Le grand écart se creuse encore avec la boisson sucrée : une crêpe au sucre qui revient à 0,35 € se vend 3,50 € à emporter et jusqu’à 5 € en crêperie, un coefficient allant jusqu’à 14. Rien d’illégal ni même de choquant en soi, c’est le modèle économique classique de la restauration rapide. Mais ça explique pourquoi la crêpe au sucre, en apparence la plus « gratuite » du menu, finance en réalité une bonne partie du reste. Certaines crêperies moins scrupuleuses poussent la logique jusqu’à 90 % de marge brute en utilisant de la farine importée et des produits surgelés, ce qui change tout sur la qualité, sans que le client s’en rende forcément compte à la carte.
Pourquoi le prix grimpe autant selon l’adresse
Le lieu compte plus qu’on ne le croit. Une crêperie en bord de mer peut doubler ses tarifs avec le seul argument de la vue, alors que les coûts de production restent identiques. On paie littéralement le paysage, pas la pâte. À l’inverse, dans les grandes villes, les adresses réputées pour leurs galettes premium (sarrasin bio, jambon à l’os, ingrédients sourcés) affichent des tarifs nettement supérieurs, avec des galettes complètes qui grimpent facilement au-delà de 12 €.

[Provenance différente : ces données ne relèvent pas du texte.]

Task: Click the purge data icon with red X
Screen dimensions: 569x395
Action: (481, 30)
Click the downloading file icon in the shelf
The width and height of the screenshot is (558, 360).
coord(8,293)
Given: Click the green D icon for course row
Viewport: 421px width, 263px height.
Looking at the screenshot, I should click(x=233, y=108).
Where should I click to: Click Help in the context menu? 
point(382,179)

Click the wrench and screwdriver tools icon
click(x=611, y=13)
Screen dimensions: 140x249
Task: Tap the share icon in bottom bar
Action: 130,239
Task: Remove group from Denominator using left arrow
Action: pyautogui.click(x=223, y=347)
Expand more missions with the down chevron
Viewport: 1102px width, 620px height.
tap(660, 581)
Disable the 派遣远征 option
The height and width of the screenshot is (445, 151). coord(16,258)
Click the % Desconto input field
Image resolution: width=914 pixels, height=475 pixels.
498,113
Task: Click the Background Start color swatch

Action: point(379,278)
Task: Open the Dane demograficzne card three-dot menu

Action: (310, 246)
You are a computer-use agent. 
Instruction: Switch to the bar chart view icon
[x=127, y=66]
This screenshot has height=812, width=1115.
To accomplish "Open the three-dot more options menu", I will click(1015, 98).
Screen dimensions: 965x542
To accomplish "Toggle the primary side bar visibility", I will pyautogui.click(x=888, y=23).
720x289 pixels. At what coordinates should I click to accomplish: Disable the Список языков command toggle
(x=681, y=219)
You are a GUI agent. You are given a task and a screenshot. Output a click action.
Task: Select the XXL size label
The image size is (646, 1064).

Le paradoxe, c’est que la crêpe reste malgré tout perçue comme le repas « pas cher » par excellence. Pour 13 à 14 euros le midi, on compte encore sur un menu complet avec galette, crêpe et bolée de cidre ou de jus de pomme, alors qu’avec le même budget en pizzeria, on n’aura droit qu’à une pizza, sans dessert ni verre de vin. Cette image d’accessibilité pèse sur les marges du métier : impossible d’augmenter les prix sous peine de passer pour des voleurs, alors même que le loyer et les charges, eux, n’ont pas cessé de grimper ces dernières années.
Refaire sa complète à la maison, le bon plan qui a du sens
Ma balance de cuisine, cette fois, n’a pas menti : pour deux galettes complètes maison, jambon, œuf, gruyère, j’ai dépensé un peu moins de 4 €, contre 16 € pour le même repas en crêperie. La différence tient surtout à la garniture, pas à la pâte elle-même, dont le coût reste dérisoire quelle que soit la marque de farine choisie. Un paquet de sarrasin acheté en grande surface, autour de 3 à 4 € le kilo selon les promos, permet de tenir des semaines de crêpes du dimanche soir sans se ruiner.
Ce n’est pas une raison pour bouder les crêperies, loin de là : elles paient un savoir-faire, une pierre chaude bien maîtrisée, un service, et souvent une ambiance qu’on ne recrée pas dans sa cuisine. Mais la prochaine fois que la note tombe à 9 ou 12 € pour une complète, ça vaut le coup de se souvenir que la matière première, elle, coûte à peine plus qu’un café. Le vrai luxe, dans une crêperie, ce n’est jamais le sarrasin. C’est tout ce qui l’accompagne, et ça, aucune balance ne le mesurera jamais vraiment.